Messina fez tudo isso sem chamar a atenção, ela não queria deixar uma má impressão sobre as outras pessoas, o que acabara de acontecer também se repetiu no hospital com um médico que não lhe deu a devida atenção, também se deu o mesmo no supermercado, agora ela não era rica, mas também não era mais aquela pobretona que ninguém valorizava, agora infelizmente, sua moral era estabelecida pelo dinheiro que lhe veio à mão.


Raimundo depois de todo o seu sucesso vindo por uma fonte desconhecida, resolveu dar um pulo onde sua vida foi forjada, ele acabara de comprar um pequeno barco de alumínio movido por um motor de popa Yamaha.

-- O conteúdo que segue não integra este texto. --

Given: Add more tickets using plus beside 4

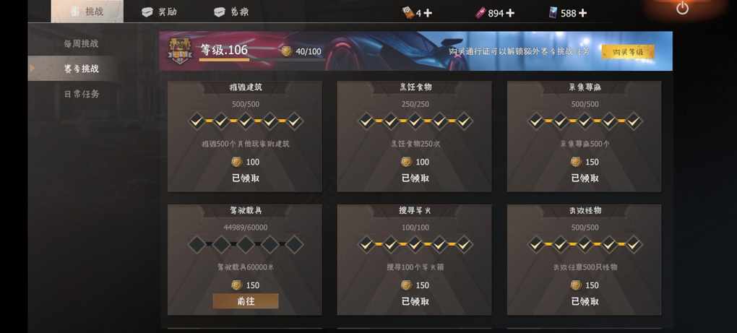Looking at the screenshot, I should coord(427,13).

Numa velocidade alta para quem só andava de rabeta, Raimundo agora está prestes a chegar a sua comunidade, olha e vê o local em que achara a garrafa milagrosa e pensou... Parece loucura, mas aconteceu.


O ex-pescador desceu no lugar onde morou, viu ao longe as pessoas que por ali labutavam com paneiros de macaxeira prontos para ir ao forno. Parou, olhou e sentiu que as pessoas haviam se entregado á uma vida circulante de falta de perspectivas.


Raimundo, sem ninguém perceber falou sozinho:


- Se Deus na tivesse feito isso tudo comigo, onde eu estaria agora?